_Exercise directions_: Below this line is the material. Write out only its lines from the one containing "The image size is (1036, 1450)." through the one containing "Open @sonny_brisko link in Millie's reply", both kept, exactly.

_Records provided_:
--- START ---
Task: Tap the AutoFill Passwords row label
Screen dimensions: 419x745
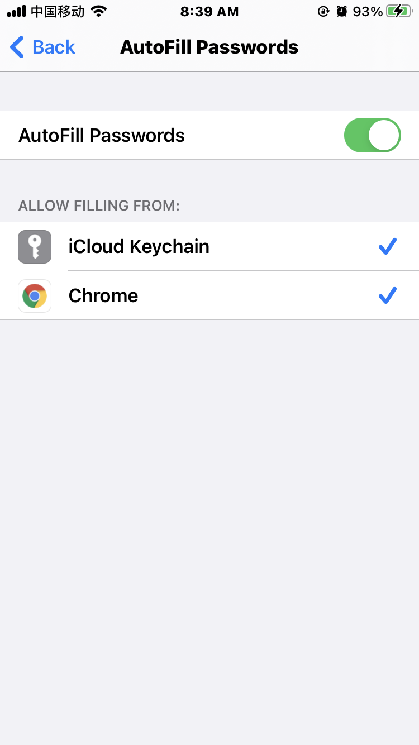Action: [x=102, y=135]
--- END ---
--- START ---
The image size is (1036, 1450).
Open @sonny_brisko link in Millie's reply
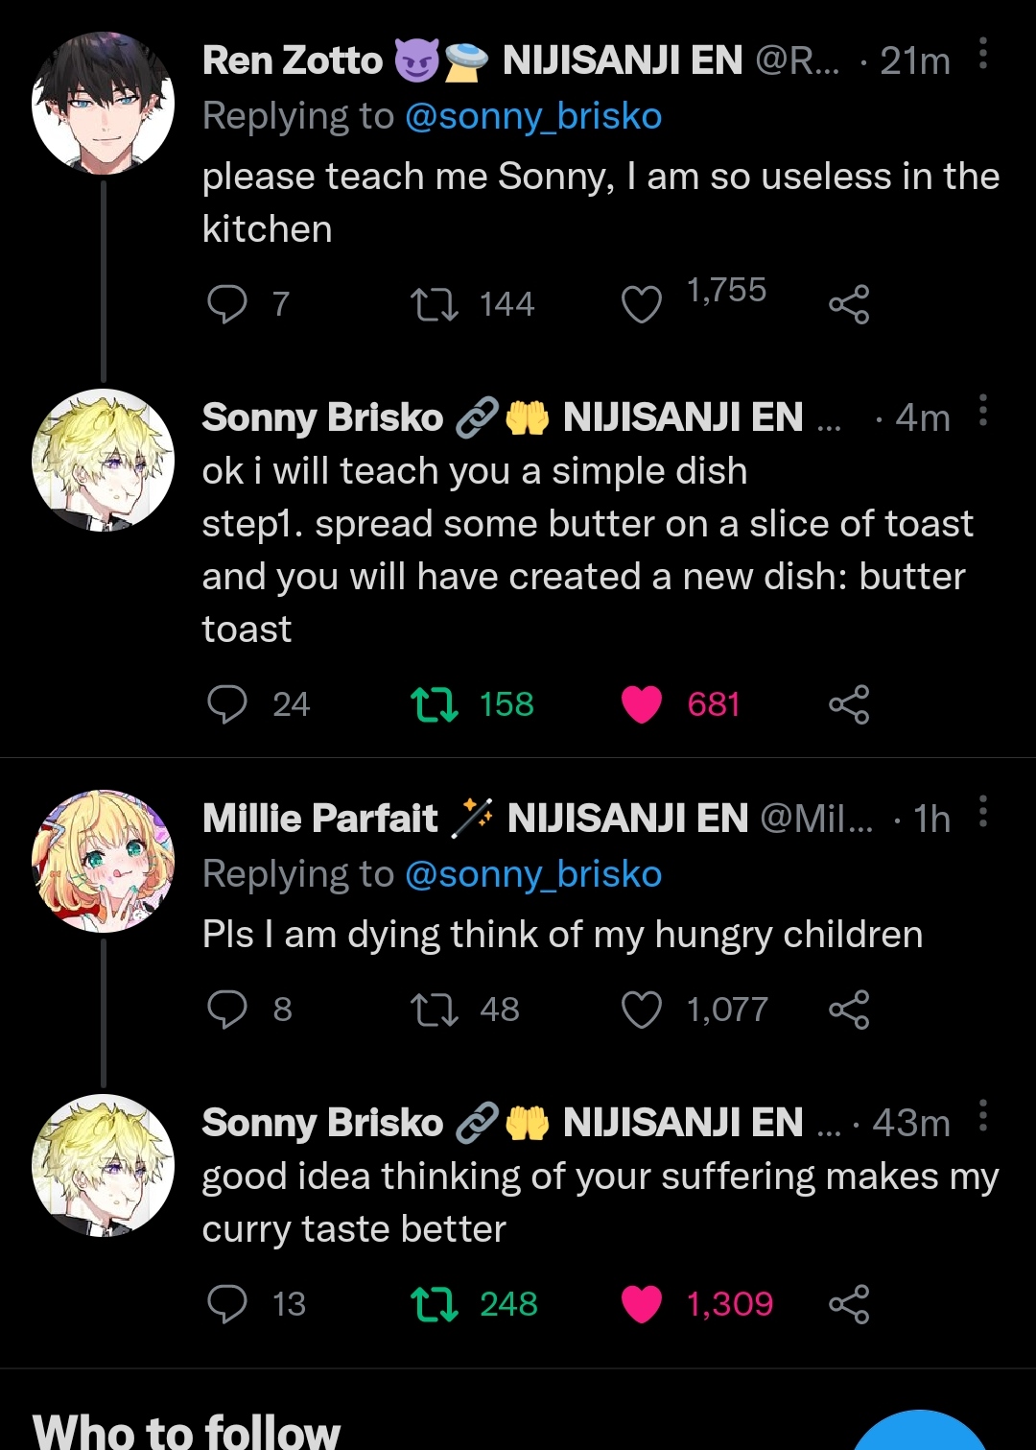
--- END ---
--- START ---
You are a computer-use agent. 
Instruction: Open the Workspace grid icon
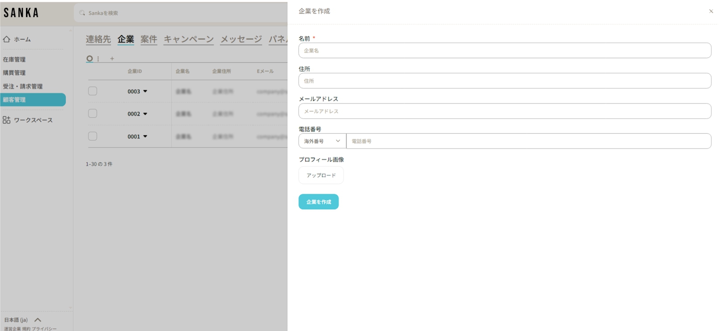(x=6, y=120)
--- END ---
_Answer to the problem_:
The image size is (1036, 1450).
Open @sonny_brisko link in Millie's reply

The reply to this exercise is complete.